The research groups of professor ZHAO Zhigang at Suzhou Institute of Nano-Tech and Nano-Bionics (SINANO), Chinese Academy of Sciences and professor ZHANG Dengsong from Shanghai university launched a detailed and in-depth study on this issue. New progress thus has been made in the preparation of ultrafine monolayered transition-metal dichalcogenide nanocrystals, such as WS2 NCs, MoS2 NCs, WSe2 NCs, and MoS2 NCs. In their design, Al3+ and oleic acid are introduced into the process of electrochemistry and sonication. Trivalent Al3+ ions are employed as intercalating/bombarding ions into the lattice of TMDs, since Al3+ is expected to have a higher charge density and produce much stronger electrostatic forces in the host lattice in comparison with traditional monovalent Li+ ions, which may cause distortion and charge redistribution of the intra-plane covalent bonds, leading to the breaking down of the layer plane of TMDs, just like nails hammered into a plate. Moreover, oleic acid has good affinity for Al3+ and helps to extract Al3+ from intercalated material, which can be favorable to facilitate the efficient formation of small NCs. Finally, monolayered ultrasmall nanocrystals with an average size of 3 nm are obtained. The fast-prepared NCs are then applied to detect highly explosive molecules such as 2,4,6-trinitrophenol (TNP) with a low detection limit of 10-6 M.

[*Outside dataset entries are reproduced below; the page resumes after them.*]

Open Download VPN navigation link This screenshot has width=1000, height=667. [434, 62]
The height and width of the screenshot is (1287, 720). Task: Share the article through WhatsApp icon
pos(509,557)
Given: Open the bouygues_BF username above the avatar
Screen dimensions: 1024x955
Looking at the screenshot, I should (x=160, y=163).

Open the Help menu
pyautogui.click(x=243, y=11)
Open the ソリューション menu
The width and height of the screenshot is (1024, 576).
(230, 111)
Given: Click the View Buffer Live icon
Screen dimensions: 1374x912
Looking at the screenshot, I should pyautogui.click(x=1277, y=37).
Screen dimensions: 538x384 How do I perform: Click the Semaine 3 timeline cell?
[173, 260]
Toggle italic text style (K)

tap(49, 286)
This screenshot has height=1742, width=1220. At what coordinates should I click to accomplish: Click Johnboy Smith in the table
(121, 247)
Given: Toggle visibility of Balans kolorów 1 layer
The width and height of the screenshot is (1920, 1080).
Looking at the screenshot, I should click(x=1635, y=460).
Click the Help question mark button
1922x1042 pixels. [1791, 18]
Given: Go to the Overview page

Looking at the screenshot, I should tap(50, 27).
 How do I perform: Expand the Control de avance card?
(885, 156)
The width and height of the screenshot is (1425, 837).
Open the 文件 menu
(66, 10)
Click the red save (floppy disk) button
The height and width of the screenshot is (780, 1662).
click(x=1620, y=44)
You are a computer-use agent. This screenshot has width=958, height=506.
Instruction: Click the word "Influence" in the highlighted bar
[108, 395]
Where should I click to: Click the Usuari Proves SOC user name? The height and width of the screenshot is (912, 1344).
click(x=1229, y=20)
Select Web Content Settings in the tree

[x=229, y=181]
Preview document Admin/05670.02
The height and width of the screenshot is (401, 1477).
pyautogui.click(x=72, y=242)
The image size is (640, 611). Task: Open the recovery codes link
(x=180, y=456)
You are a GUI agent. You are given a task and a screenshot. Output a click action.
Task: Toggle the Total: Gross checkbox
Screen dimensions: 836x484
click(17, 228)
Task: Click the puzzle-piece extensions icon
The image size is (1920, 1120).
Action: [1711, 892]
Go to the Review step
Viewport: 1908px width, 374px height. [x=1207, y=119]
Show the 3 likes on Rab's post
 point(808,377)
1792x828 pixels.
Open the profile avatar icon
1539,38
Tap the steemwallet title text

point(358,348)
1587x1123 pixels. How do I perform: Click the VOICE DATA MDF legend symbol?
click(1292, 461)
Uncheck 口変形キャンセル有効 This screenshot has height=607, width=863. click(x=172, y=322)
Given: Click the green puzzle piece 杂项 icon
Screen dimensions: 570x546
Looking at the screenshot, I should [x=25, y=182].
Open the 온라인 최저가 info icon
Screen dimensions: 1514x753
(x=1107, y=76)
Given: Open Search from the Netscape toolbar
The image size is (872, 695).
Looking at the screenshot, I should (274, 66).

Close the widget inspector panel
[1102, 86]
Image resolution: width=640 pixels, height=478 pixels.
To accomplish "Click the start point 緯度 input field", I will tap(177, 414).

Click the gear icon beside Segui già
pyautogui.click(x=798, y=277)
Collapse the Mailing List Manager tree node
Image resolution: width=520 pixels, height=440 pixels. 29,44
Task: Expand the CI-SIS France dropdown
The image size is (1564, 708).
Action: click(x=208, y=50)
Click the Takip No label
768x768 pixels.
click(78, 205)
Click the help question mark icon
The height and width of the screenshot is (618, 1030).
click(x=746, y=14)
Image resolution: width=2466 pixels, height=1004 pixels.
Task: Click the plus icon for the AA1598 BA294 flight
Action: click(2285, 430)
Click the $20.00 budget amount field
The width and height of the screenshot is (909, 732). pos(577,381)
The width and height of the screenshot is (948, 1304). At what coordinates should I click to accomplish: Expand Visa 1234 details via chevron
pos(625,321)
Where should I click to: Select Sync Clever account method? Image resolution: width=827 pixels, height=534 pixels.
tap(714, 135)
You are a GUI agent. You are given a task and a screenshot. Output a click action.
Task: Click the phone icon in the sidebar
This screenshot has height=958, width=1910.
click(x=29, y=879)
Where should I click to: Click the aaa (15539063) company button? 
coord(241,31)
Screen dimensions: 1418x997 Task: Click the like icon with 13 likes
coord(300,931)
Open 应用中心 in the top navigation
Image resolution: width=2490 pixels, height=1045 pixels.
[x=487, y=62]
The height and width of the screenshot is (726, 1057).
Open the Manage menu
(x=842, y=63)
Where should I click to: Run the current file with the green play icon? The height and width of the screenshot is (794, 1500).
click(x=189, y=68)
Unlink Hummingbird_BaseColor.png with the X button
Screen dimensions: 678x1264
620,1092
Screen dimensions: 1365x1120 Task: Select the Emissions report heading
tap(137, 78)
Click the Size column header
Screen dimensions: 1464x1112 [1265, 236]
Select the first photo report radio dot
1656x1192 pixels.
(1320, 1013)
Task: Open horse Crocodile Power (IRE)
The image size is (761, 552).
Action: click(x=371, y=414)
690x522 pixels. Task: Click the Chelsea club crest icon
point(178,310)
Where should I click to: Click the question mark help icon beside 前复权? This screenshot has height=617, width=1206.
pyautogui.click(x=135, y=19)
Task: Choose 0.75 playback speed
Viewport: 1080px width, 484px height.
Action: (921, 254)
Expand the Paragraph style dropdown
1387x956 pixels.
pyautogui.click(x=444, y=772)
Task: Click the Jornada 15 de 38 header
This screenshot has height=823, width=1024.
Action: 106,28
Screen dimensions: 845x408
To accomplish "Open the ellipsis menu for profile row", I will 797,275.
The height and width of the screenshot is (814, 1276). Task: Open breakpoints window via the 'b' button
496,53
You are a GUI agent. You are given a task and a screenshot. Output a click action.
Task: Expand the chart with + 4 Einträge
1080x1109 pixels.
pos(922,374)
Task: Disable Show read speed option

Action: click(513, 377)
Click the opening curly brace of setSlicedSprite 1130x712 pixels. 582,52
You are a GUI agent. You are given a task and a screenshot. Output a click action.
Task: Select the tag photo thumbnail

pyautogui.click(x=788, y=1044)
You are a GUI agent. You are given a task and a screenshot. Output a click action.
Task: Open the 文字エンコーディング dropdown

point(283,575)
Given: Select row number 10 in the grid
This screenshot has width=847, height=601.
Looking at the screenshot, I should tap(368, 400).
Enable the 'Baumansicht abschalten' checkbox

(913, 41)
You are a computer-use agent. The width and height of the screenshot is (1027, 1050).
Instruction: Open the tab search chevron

Based on prior work, the research groups of professor ZHAO Zhigang, professor ZHANG Ting at SINANO, and professor Geng Fengxia from Soochow University worked together to apply this preparation method in the fabrication of hexgonal boron nitride nanocrystals (h-BN NCs) and cubic boron nitride nanocrystals (BN NCs). They not only succeed in the preparation of two kinds of BN NCs, but also observed their distinct performances on piezoelectricity. Compared to the corresponding bulk materials, both of h-BN NCs and c-BN NCs have a better piezoelectric behavior, The piezoelctric coefficient (d33) of c-BN NCs is up to 25.7 pC/N, which is almost 6 times larger than that from bulk c-BN. Moreover, the piezoelectric coefficient of c-BN NCs is also better than that of h-BN NCs, which may be due to the fast piezoelectric response determined by the cubic structure. This work paves an interesting route for exploring new properties of superhard NCs and has been published in the journal of Nano letters.
The series of work was supported by the National Natural Science Foundation of China, the Outstanding Youth Fund of Jiangsu Province.
(a) Schematic representation of electrochemical shock process for the fabrication of ultrafine c-BN NCs from the bulk materials. (b) Formation mechanism of c-BN NCs synthesized via
electrochemical shock. (c) Schematic of the proposed mechanism for fluorescence quenching. (d) Output voltage for bulk c-BN and c-BN NCs under the same stress of 30 N (left), the Distortion of the unit cell of c-BN under the compression of an external force, showing the bond angle change (right).(Image by SINANO)